The Weather Girl

 

I’m the weather girl. Not like Ginger Zee on Good Morning America, all pretty and slim and with perfect makeup and hair. I don’t stand in front of a green screen with lightning bolts or rain drops to show me what the day is going to bring.

I washed my hair this morning, and it curled up like a Kewpie Doll. That tells me it’s going to be more humid than usual. On the frequent days in Las Vegas with one-digit humidity (that’s right—one digit) I tend to resemble Andy Warhol, with straight straw-like strands sticking out uncontrollably. Hats! I wear lots of hats.

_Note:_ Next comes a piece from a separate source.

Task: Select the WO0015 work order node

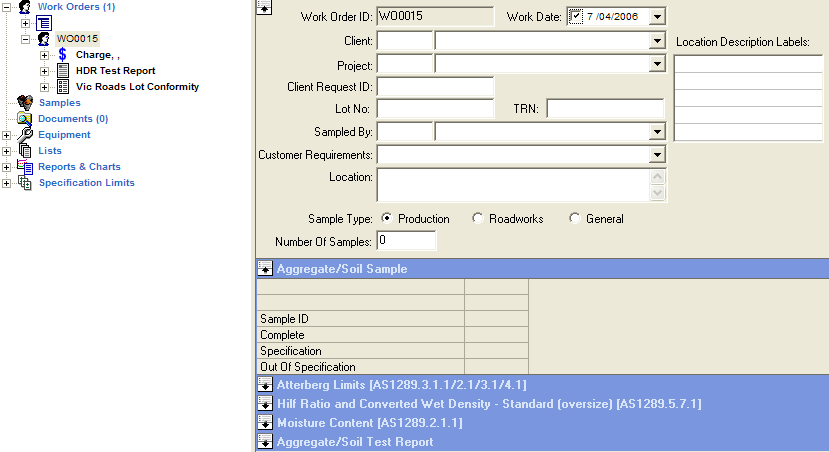Action: (x=77, y=38)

I know when it’s going to rain by my left knee. I can tell you how much rain will arrive by both the ache and the size of the joint. The old boiled egg means scattered showers. When it begins to resemble a cantaloupe, I know the TV will soon be airing warnings for flash floods.

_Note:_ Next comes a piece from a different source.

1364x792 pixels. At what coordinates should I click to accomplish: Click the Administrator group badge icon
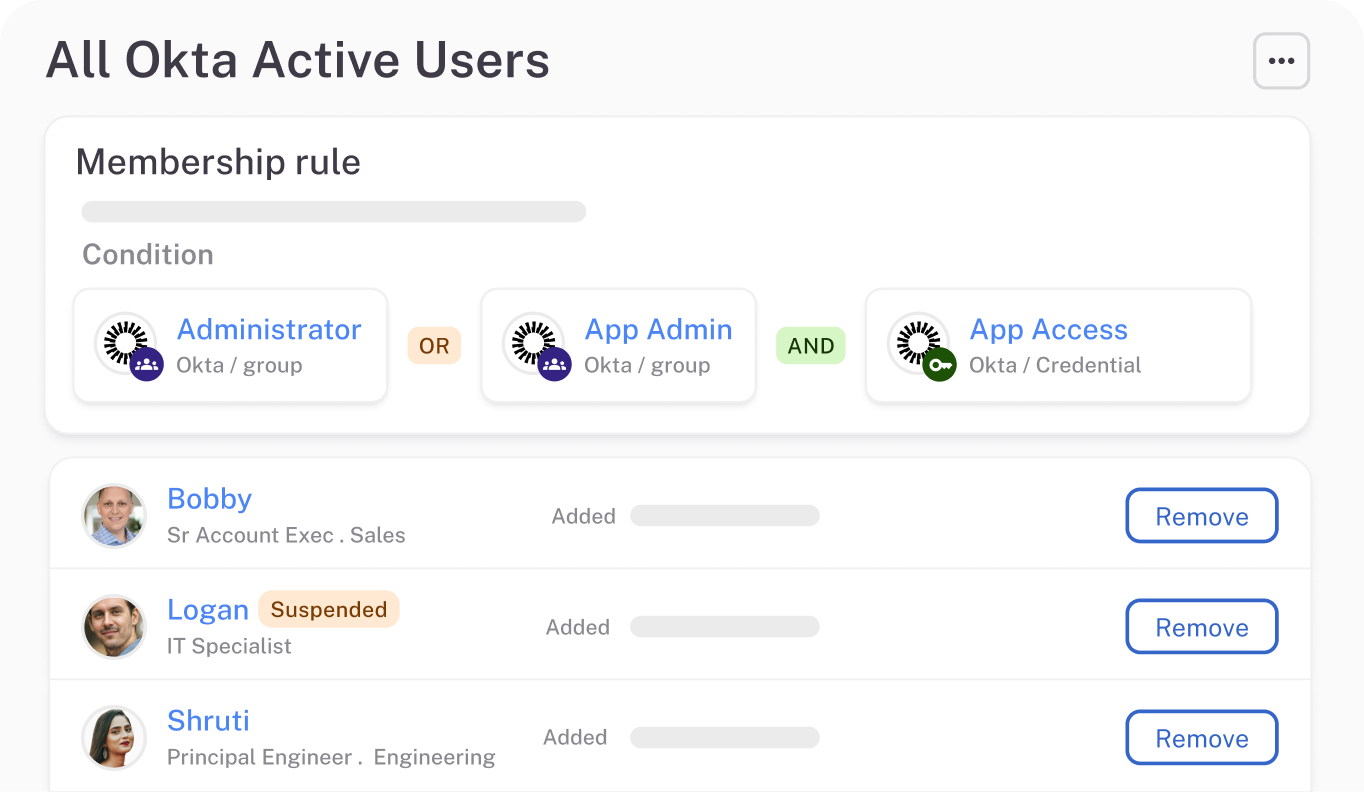pyautogui.click(x=145, y=365)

If the barometric pressure drops, the missing tooth in the right back of my jaw begins aching. I know it shouldn’t. It isn’t there anymore. Someday, I’m going to get the implant. I used a good portion of the royalties from my grandmother’s life story to get a few new crowns and fillings, and I was just plain weary of sitting in the dentist’s chair. Except for the missing molar, everything in my mouth is up-to-date. My cleaning is scheduled for next month, so maybe then.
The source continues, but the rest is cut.